One of the most useful and simple to use implementation of Mask R-CNN is matterport implementation. They have good tutorials, documentation, and examples. Also, interesting article and implementation are The 2018 Data Science Bowl: “Spot Nuclei. Speed Cures.” Here the author describes how to improve the accuracy and speed of the network.
Now we know how much pixels belong to a pig. And we need to calculate weight using the number of pixels. It is a good task for regression. Regression is a classic ML and statistical method. Sklearn library implements a lot of supervised methods that can be used for weight prediction.
We still have one of the most difficult tasks: pig identification. In each image, we should define which pig exactly is on it. For this task, ear tags are usually used.
Usually, these tags have different colors and are visible on camera images. To detect these tags we can use multiple techniques:
Color detection using classical computer vision techniques and HSV color space
HSV (hue, saturation, value) are alternative representations of the RGB color model, designed in the 1970s by computer graphics researchers to more closely align with the way human vision perceives color-making attributes.
The HSV color space has the following three components:
- H — Hue ( Dominant Wavelength );
- S — Saturation (Purity/shades of the color );
- V — Value ( Intensity ).
The best thing is that it uses only one channel to describe color (H), making it very intuitive to specify color.
This post describes how to use OpenCV to do this.

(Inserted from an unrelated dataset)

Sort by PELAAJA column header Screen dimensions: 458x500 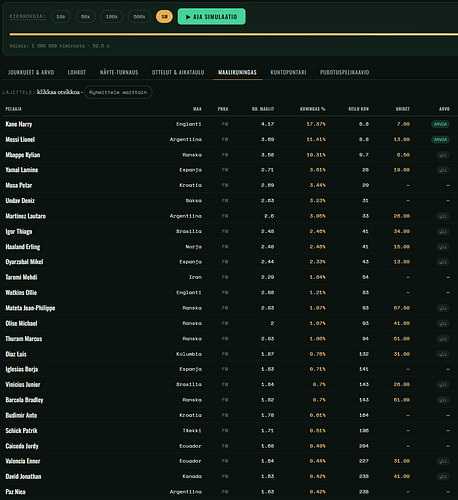pyautogui.click(x=13, y=109)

Object detection using YOLOv3 network
You only look once (YOLO) is a state-of-the-art, real-time object detection system implemented on Darknet. Prior detection systems repurpose classifiers or localizers to perform detection. They apply the model to an image at multiple locations and scales. High-scoring regions of the image are considered detections. This model has several advantages over classifier-based systems. It looks at the whole image at test time, so its predictions are informed by a global context in the image. It also makes predictions with a single network evaluation unlike systems like R-CNN which require thousands for a single image.
To carry out the detection, the image is divided into an SxS grid (left image). Each of the cells will predict N possible “bounding boxes” and the level of certainty (or probability) of each one of them (image at the center), this means SxSxN boxes are calculated. The vast majority of these boxes will have a very low probability, that’s why the algorithm proceeds to delete the boxes that are below a certain threshold of minimum probability. The remaining boxes are passed through a “non-max suppression” that will eliminate possible duplicate detections and thus only leave the most precise of them (image on the right).\
Semantic segmentation using U-Net
U-Net is the architecture of a convolutional neural network that was developed for medical image segmentation. The architecture is pretty simple and contains two paths. The first path is the contraction path (also called the encoder) which is used to capture the context in the image. It is just a traditional stack of convolutional and max-pooling layers. And the second path is the symmetric expanding path (also called the decoder) which is used to enable precise localization using transposed convolutions. SO this network only contains Convolutional layers and does not contain any Dense layer because of which it can accept an image of any size.
But to use U-Net, we need to use multidimensional output. Because classic network works with binary data and has a 1D output mask. In our case need one mask for each color of the ear tag. For example, if there are 6 colors we need 6 output masks, and so on.
As we said above livestock is one of the major and important parts of the agriculture sector. And there is a lot of work that can be automated. We can use Machine learning methods and techniques in it. Also, we need to take into account that today a lot of models and technologies are in open access and can be used for this task. And this allows to reduce the cost and increase the quality of agriculture.